Since God is infinite, He must be infinite in all His attributes: infinitely just, infinitely merciful, infinitely powerful, and so on.  Well, if God, the One who created the universe with just a word, is the God of Elisha, then Naaman had no idea just who’s door he was knocking on.  It was the door of the earthly representative of this infinitely powerful God.

I realized in my study, that creation of our huge and complex universe by an infinitely powerful God was done with no effort at all.  No task requires effort if it is done by Someone who is infinitely powerful.

With that in mind, Naaman’s story tells us of a God for Whom incredible miracles such as healing a leper, is simple and effortless.  There was no effort involved in healing Naaman.  God just willed it, and it was done. Healing Naaman was so low on God’s “power scale,” God didn’t even send His representative, His servant, to the door when Naaman knocked.  He sent His servant’s servant.  God didn’t heal Naaman by having His servant or His servant’s servant go through rituals or rites or even with a wave of Elisha’s hand.  He just gave Naaman instructions to take a step of faith in order to be healed.  Incredible power!
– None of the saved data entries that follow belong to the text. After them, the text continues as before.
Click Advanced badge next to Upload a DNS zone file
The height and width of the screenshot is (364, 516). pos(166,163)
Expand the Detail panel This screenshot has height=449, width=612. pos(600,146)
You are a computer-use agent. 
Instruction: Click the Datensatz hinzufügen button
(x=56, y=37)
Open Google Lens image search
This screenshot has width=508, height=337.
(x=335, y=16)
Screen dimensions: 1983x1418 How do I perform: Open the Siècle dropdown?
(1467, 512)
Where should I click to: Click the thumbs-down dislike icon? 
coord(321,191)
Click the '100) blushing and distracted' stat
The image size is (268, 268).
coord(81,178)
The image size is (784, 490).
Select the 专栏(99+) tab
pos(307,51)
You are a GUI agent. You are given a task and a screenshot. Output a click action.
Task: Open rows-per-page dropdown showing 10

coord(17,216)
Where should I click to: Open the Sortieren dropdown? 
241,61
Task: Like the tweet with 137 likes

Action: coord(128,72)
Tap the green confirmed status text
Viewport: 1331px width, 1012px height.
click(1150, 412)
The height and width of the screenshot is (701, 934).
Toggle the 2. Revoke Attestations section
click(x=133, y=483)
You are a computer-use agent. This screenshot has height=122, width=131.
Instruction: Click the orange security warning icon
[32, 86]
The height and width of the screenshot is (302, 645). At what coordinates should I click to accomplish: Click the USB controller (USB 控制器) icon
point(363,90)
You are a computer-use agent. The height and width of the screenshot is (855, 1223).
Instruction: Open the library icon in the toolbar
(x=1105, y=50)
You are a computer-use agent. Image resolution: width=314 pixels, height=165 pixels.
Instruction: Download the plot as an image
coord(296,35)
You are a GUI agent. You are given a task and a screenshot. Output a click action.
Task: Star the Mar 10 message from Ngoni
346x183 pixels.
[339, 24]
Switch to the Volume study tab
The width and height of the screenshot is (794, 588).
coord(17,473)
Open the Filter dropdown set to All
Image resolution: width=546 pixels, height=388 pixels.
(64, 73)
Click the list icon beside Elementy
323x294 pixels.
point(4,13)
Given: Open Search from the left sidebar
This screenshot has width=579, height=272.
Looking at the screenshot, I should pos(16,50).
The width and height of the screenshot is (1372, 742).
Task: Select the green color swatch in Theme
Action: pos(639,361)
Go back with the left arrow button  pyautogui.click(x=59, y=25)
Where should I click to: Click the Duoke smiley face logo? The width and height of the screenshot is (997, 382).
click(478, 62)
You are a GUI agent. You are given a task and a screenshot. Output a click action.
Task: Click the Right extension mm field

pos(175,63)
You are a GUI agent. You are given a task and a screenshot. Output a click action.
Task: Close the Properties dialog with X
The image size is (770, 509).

James 5:17 says that Elija, Elisha’s mentor, was nothing special.  He was a human just like us…and like Elisha.  And, here’s the point: you and I aren’t special humans.  It’s the God Who dwells in us Who is Phenomenal.  Like Elisha, we’re representatives of that great and infinite God and there are Naamans out there knocking on our doors.  Let’s keep awake and look carefully for the Naamans God will bring into our lives.

 

2 Kings 5:1-14 (ESV)
1  Naaman, commander of the army of the king of Syria, was a great man with his master and in high favor, because by him the LORD had given victory to Syria. He was a mighty man of valor, but he was a leper.
2  Now the Syrians on one of their raids had carried off a little girl from the land of Israel, and she worked in the service of Naaman’s wife.
3  She said to her mistress, “Would that my lord were with the prophet who is in Samaria! He would cure him of his leprosy.”
4  So Naaman went in and told his lord, “Thus and so spoke the girl from the land of Israel.”
5  And the king of Syria said, “Go now, and I will send a letter to the king of Israel.” So he went, taking with him ten talents of silver, six thousand shekels of gold, and ten changes of clothing.
6  And he brought the letter to the king of Israel, which read, “When this letter reaches you, know that I have sent to you Naaman my servant, that you may cure him of his leprosy.”
7  And when the king of Israel read the letter, he tore his clothes and said, “Am I God, to kill and to make alive, that this man sends word to me to cure a man of his leprosy? Only consider, and see how he is seeking a quarrel with me.”
8  But when Elisha the man of God heard that the king of Israel had torn his clothes, he sent to the king, saying, “Why have you torn your clothes? Let him come now to me, that he may know that there is a prophet in Israel.”
9  So Naaman came with his horses and chariots and stood at the door of Elisha’s house.
10  And Elisha sent a messenger to him, saying, “Go and wash in the Jordan seven times, and your flesh shall be restored, and you shall be clean.”
11  But Naaman was angry and went away, saying, “Behold, I thought that he would surely come out to me and stand and call upon the name of the LORD his God, and wave his hand over the place and cure the leper.
12  Are not Abana and Pharpar, the rivers of Damascus, better than all the waters of Israel? Could I not wash in them and be clean?” So he turned and went away in a rage.
13  But his servants came near and said to him, “My father, it is a great word the prophet has spoken to you; will you not do it? Has he actually said to you, ‘Wash, and be clean’?”
14  So he went down and dipped himself seven times in the Jordan, according to the word of the man of God, and his flesh was restored like the flesh of a little child, and he was clean.

 

James 5:17-18 (ESV)
17  Elijah was a man with a nature like ours, and he prayed fervently that it might not rain, and for three years and six months it did not rain on the earth.
18  Then he prayed again, and heaven gave rain, and the earth bore its fruit.